#### Exercise description:
Below are several records. Retype exactly those lines running from the one with "How do I perform: Click" through the one with "Switch to the Rigging shelf tab", end lines included, and no others.

#### Information:
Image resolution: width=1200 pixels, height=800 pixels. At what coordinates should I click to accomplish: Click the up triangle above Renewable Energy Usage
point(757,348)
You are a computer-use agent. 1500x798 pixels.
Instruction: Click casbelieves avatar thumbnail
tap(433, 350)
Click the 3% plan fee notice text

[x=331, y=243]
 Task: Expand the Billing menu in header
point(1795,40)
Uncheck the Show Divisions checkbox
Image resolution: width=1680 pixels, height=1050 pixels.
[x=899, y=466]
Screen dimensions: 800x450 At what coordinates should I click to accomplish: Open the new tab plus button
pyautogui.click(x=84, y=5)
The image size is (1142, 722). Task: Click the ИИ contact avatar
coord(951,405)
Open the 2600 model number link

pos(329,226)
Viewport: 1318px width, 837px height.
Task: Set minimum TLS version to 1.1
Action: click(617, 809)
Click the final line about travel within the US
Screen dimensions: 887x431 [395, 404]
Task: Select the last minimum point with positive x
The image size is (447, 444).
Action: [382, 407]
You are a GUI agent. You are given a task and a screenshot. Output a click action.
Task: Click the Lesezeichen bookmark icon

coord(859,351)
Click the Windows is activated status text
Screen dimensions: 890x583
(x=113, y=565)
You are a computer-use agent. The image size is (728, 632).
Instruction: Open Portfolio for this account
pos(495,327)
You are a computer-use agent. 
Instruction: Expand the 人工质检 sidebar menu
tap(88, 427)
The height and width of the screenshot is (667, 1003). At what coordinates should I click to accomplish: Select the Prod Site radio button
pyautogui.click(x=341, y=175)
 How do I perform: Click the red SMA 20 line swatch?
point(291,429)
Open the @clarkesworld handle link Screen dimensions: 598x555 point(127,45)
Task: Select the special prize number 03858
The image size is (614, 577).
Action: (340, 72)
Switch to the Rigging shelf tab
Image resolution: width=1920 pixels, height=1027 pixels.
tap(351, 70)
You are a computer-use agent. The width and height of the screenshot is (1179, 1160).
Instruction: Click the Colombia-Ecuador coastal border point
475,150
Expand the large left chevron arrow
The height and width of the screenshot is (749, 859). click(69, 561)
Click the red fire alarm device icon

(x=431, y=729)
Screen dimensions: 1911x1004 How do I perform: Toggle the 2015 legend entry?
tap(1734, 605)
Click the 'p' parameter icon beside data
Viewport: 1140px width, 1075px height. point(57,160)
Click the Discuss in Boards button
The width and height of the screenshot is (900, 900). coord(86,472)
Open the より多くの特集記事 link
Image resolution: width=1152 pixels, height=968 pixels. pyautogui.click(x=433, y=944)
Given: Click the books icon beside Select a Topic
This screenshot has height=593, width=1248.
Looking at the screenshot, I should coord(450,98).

#### Response to the exercise:
 How do I perform: Click the red SMA 20 line swatch?
point(291,429)
Open the @clarkesworld handle link Screen dimensions: 598x555 point(127,45)
Task: Select the special prize number 03858
The image size is (614, 577).
Action: (340, 72)
Switch to the Rigging shelf tab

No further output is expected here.